Após a exoneração de Ricardo Lewandowski, oficializada em edição extra do Diário Oficial da União da última sexta-feira, 9, o presidente Luiz Inácio Lula da Silva (PT) designou Manoel Carlos de Almeida Neto para exercer interinamente o cargo de ministro da Justiça e Segurança Pública.

Atual secretário-executivo do ministério, Almeida Neto passa a responder pela pasta de forma temporária até que o presidente escolha o novo ministro titular. A nomeação foi formalizada por ato assinado por Lula, que determinou o acúmulo das funções durante o período de transição.

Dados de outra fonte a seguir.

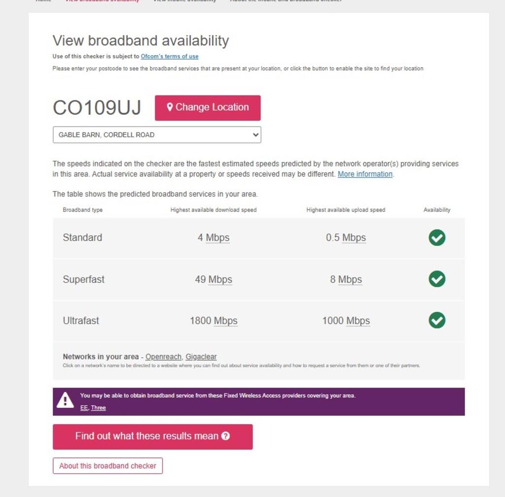The image size is (505, 497).
Task: Open About this broadband checker
Action: point(108,465)
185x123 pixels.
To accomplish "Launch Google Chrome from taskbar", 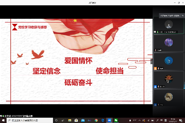I will tap(96, 120).
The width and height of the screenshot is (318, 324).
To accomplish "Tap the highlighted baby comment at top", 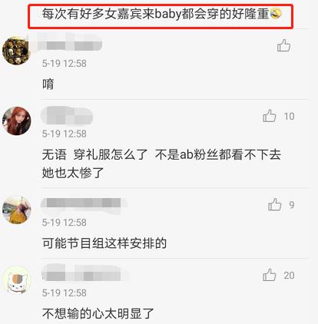I will (x=161, y=15).
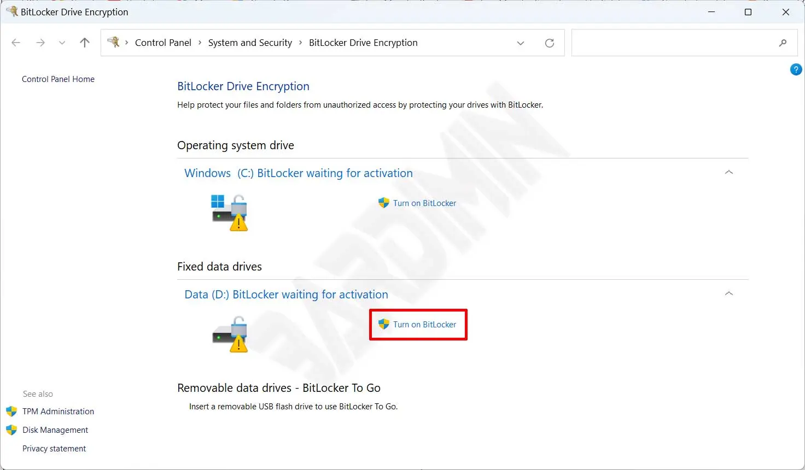805x470 pixels.
Task: Click the refresh icon in address bar
Action: (550, 43)
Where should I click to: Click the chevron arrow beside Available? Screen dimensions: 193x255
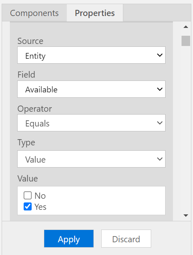[160, 89]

Natural da Bahia, Manoel Carlos de Almeida Neto construiu carreira no Direito ao longo de mais de duas décadas, com atuação em diferentes instâncias do sistema de Justiça brasileiro. Antes de integrar o governo federal, ocupou os cargos de secretário-geral do Supremo Tribunal Federal (STF) e do Tribunal Superior Eleitoral (TSE). Também exerceu as funções de procurador-geral municipal e de diretor jurídico da Companhia Siderúrgica Nacional.

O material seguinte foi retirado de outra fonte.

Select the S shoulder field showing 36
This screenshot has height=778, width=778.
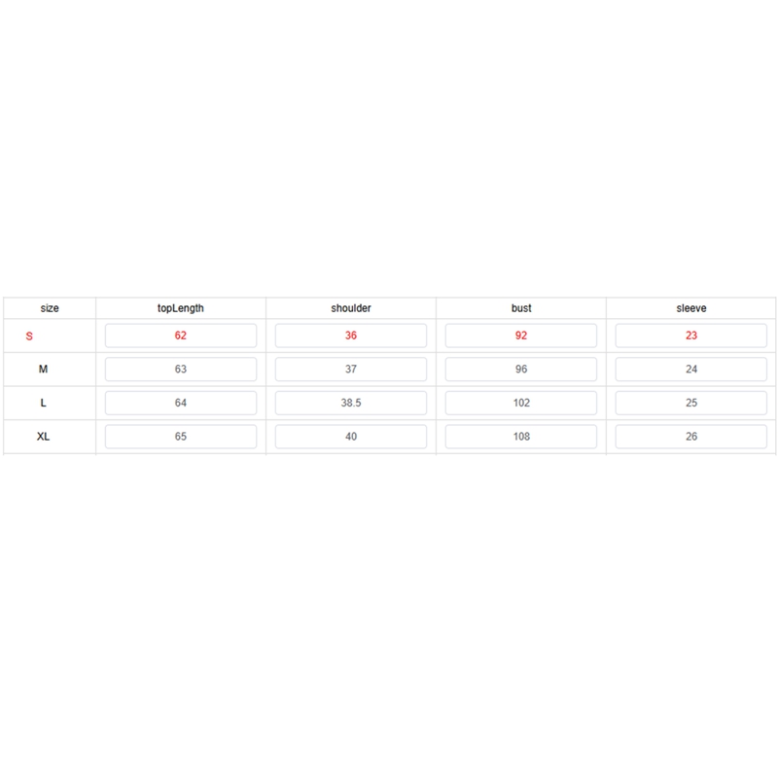(351, 336)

Na área acadêmica, Almeida Neto possui pós-doutorado e doutorado em Direito pela Universidade de São Paulo (USP) e mestrado pela Universidade Federal da Bahia (UFBA). Também atuou como professor convidado da USP.

O nome de Almeida Neto chegou a ser mencionado em discussões anteriores para uma vaga no STF, tendo recebido apoio de ministros da Corte, mas não foi indicado para o cargo.

Com a saída de Lewandowski, a definição do novo ministro permanente da Justiça permanece em análise no Palácio do Planalto. A expectativa é que a escolha considere critérios relacionados à condução das políticas de segurança pública e à articulação política, especialmente em um ano eleitoral. Entre os nomes citados nos bastidores estão juristas com atuação política e gestores com experiência na administração federal.